Task goal: Determine how many lines in the records hold the word "height". Return the number alone.

Records for the exercise:
***

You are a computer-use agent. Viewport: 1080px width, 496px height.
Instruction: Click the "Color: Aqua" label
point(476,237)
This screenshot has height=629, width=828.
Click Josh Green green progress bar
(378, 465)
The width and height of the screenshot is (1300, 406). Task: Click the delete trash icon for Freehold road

***

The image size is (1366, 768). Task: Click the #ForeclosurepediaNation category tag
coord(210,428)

***

Task answer: 3